History

United States
- Laid down: 8 April 1944
- Launched: 8 June 1944
- Acquired: 20 October 1947
- In service: 20 October 1947
- Out of service: 8 November 1957
- Identification: IMO number: 6700456
- Fate: Sold, 26 March 1966; Scrapped 28 June 1985;

General characteristics
- Displacement: 21,880 tons full; 5,532 tons light;
- Length: 524 ft (160 m)
- Beam: 68 ft (21 m)
- Draft: 30 ft (9 m)
- Propulsion: Turbo-electric, single screw,; 6,000 hp (4.5 MW);
- Speed: 16.5 knots (31 km/h)
- Complement: 52 mariners

= USNS Mission Santa Barbara =

SS Mission Santa Barbara was a Type T2-SE-A2 tanker built for the United States Maritime Commission during World War II. After the war she was acquired by the United States Navy as USS Mission Santa Barbara (AO-131). Later the tanker transferred to the Military Sea Transportation Service as USNS Mission Santa Barbara (T-AO-131). She was a and was named for Mission Santa Barbara in Santa Barbara, California.

== Career ==
Mission Santa Barbara was laid down 8 April 1944 under a Maritime Commission contract by Marine Ship Corporation, Sausalito, California; launched 8 June 1944; sponsored by Mrs. Carl H. Nilson; and delivered 8 July 1944. Chartered to Pacific Tankers, Inc. for operations, she spent the remainder of the War carrying fuel to Allied bases in the Pacific. She remained in this capacity until 8 May 1946 when she was returned to the Maritime Commission and laid up in the Maritime Reserve Fleet at Olympia, Washington.
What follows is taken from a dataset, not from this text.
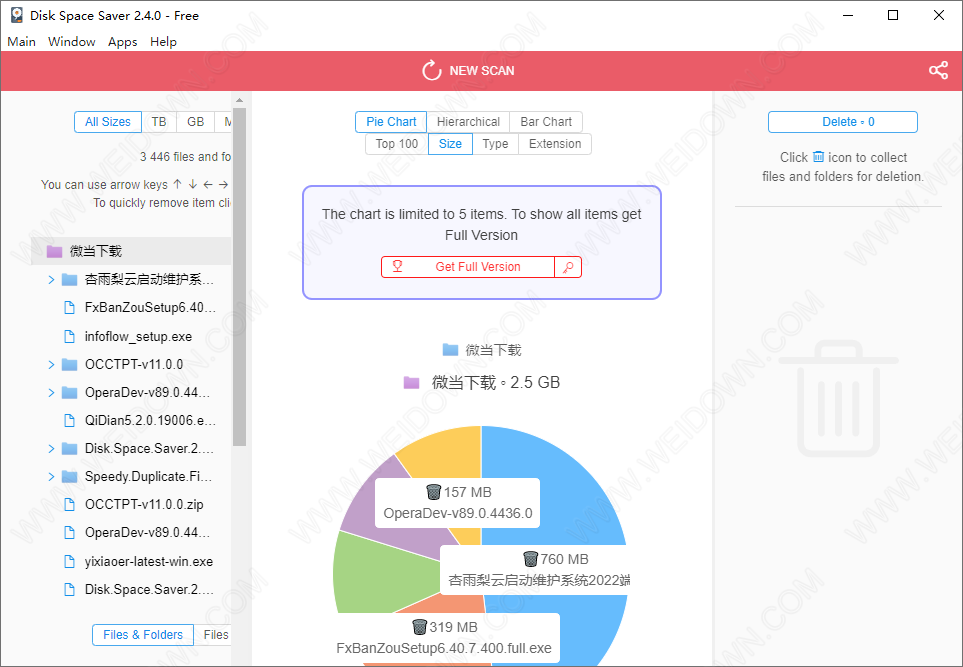Click trash icon on 319 MB FxBanZouSetup label
Screen dimensions: 963x667
[419, 627]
Acquired by the Navy on 20 October 1947 she was chartered to Union Oil Company for operations and placed under the operational control of the Naval Transportation Service as Mission Santa Barbara (AO-131). Transferred to the new Military Sea Transportation Service (MSTS) on 1 October 1949, she was redesignated USNS Mission Santa Barbara (T-AO-131). She remained in service with MSTS until 12 April 1954 when she was laid up, in reserve, at the San Diego group of the Pacific Reserve Fleet. She remained in reserve until 8 October 1956 when she was once again placed in service with MSTS and chartered to the Joshua Henry Corporation for operations. She remained with MSTS until 8 November 1957 when she was transferred to the Maritime Administration (MARAD), struck from the Naval Vessel Register and laid up in the Maritime Reserve Fleet at Beaumont, Texas.
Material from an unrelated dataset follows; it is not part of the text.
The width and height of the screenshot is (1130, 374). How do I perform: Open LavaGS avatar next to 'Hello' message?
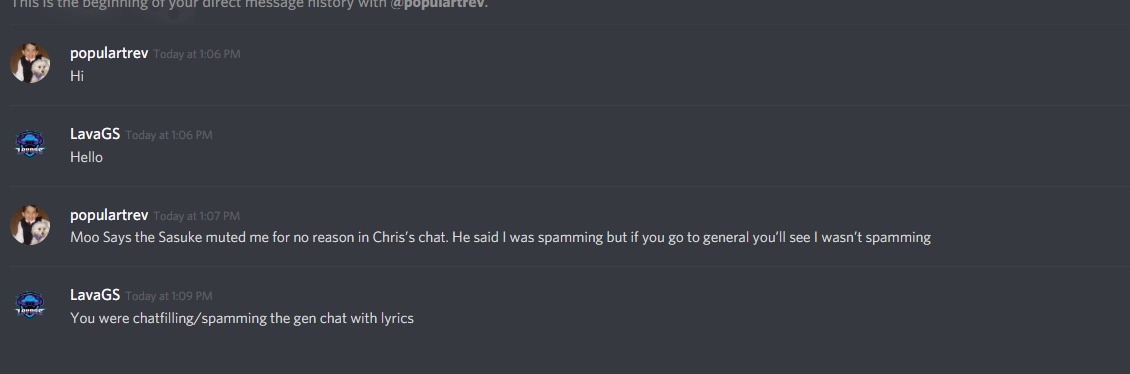(x=30, y=144)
The ship was sold to the Hudson Waterways Corporation on 26 March 1966 and was renamed Seatrain Carolina on 7 April 1966. She was subsequently lengthened using part of the midsection of another T2 tanker, the Fruitvale Hills, and rebuilt by Newport News Shipbuilding into one of seven Seatrain Lines multi-purpose cargo ships capable of carrying general bulk and palletized cargo, intermodal containers, vehicles and rail cars. Upon completion of the conversion and delivery in February 1967 Seatrain Carolina, IMO 6700456, was chartered to the MSTS in support of overseas U.S. military operations, including the transport of material, equipment and aircraft to Vietnam. The ship was transferred to the National Defense Reserve Fleet (James River) in 1974 and on 8 August 1978, her name was changed to just Carolina. The ship was retired and broken up in 1985.

During her active military service she was awarded the National Defense Service Medal, the Korean Service Medal (four times), the United Nations Service Medal and the Republic of Korea War Service Medal (retroactively). She also received four battle stars for her Korean War service.